Understanding regional personality types can add to our understanding of what makes regional development tick. Economists argue that technology (in the form of great universities and high-tech company clusters) and human capital (talented people) drive economic growth. But psychologists would add that in addition to skills, talent, motivation, and resources, there are personality traits and psychological capital that predispose people toward certain talents and proclivities. For example, highly conscientious people have a disposition to be detail oriented, plan ahead, and stay organized. Openness to experience shapes people's ability to be creative, acquire new skills quickly, undertake new discoveries and innovations, and start new companies.
So regions like Silicon Valley or the high-tech Route 128 corridor around Boston succeed not just because they have great universities and highly educated people (some of the greatest high-tech entrepreneurs of our time are college dropouts), but also because they are magnets for highly ambitious, highly curious, and highly open personalities.
While opposites sometimes really do attract, and it is possible to make unusual matches work, our research indicates that people are typically happier in places with higher concentrations of personality types like their own.

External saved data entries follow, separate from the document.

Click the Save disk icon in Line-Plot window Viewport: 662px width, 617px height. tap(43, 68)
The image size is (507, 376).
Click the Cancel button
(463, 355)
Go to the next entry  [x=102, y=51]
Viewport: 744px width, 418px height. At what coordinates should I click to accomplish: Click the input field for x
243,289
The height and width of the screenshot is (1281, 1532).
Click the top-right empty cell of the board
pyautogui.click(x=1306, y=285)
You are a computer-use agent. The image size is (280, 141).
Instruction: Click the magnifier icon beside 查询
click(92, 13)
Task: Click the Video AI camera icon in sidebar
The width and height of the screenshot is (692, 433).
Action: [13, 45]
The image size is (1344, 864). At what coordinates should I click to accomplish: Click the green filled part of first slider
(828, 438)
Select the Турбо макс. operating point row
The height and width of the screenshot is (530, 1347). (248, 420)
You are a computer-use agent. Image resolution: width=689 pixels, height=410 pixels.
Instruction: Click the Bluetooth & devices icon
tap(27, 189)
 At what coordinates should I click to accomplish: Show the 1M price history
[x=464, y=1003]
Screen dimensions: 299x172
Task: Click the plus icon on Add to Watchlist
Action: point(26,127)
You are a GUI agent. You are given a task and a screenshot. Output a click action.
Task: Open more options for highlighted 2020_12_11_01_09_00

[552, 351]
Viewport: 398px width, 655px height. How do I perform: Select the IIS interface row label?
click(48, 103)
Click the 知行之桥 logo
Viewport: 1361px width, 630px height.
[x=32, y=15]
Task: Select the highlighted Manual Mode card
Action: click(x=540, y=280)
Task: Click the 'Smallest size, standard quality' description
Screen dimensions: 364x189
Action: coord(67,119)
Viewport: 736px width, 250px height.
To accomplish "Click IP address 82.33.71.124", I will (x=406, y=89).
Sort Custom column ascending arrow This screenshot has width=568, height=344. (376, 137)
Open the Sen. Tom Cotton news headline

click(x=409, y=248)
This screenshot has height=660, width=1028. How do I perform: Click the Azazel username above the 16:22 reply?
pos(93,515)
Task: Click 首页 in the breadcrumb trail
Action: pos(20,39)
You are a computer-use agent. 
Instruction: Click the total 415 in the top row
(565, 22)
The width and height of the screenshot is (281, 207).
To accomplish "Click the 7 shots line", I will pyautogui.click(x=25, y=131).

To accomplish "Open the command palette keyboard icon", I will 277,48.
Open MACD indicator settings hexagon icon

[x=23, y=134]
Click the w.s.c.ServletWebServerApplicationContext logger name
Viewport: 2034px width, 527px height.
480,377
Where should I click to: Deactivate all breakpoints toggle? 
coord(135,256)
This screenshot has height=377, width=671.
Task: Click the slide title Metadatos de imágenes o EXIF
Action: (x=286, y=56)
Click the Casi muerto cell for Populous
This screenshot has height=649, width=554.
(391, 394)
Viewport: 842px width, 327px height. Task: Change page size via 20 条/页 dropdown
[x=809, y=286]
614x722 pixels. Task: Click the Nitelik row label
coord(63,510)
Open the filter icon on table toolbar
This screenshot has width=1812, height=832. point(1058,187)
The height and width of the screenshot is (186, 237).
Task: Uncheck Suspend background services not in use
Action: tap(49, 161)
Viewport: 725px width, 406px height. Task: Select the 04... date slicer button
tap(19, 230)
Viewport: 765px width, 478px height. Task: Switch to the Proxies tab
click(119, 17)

But what accounts for such psychogeographical clustering? One potential explanation is that people migrate to places where their psychological needs are easily met: Open people choose to live in places with hustle and bustle to satisfy that craving for new experiences, while conscientious people settle in places where the atmosphere is ordered to meet their need for predictability.
Or perhaps, personality is influenced by our surroundings. More emotionally stable people who live in places where neurotic types form the majority may become irritable and stressed because the people around them are getting to them.
Our research suggests another possibility as well: the link between personality and the willingness to move. Conscientious and agreeable types in particular are less likely to move. Once they find a place, they tend to spread out gradually over time. Extroverts, on the other hand, are much more likely to move over greater distances. Open-to-experience types are drawn to thrills and risk, and moving, after all, is one of life's biggest new experiences.
This fuels a process of selective migration whereby agreeable and conscientious regions are drained of the most driven, most creative, and most mobile - only reinforcing their psychogeographic profiles, while magnifying the innovative edge in places where open-to-experience types concentrate.
Our evolving psychogeography means that our nation, its people, and its regions continue to sort themselves not just by education and skill, but by personality as well.
Richard Florida is the author of "Who's Your City?" and director of the Martin Prosperity Institute at the University of Toronto's Rotman School of Management. [/q]
thoughts? too simple? too convenient? just some fun pop psychology that tends to be true, rather than trends?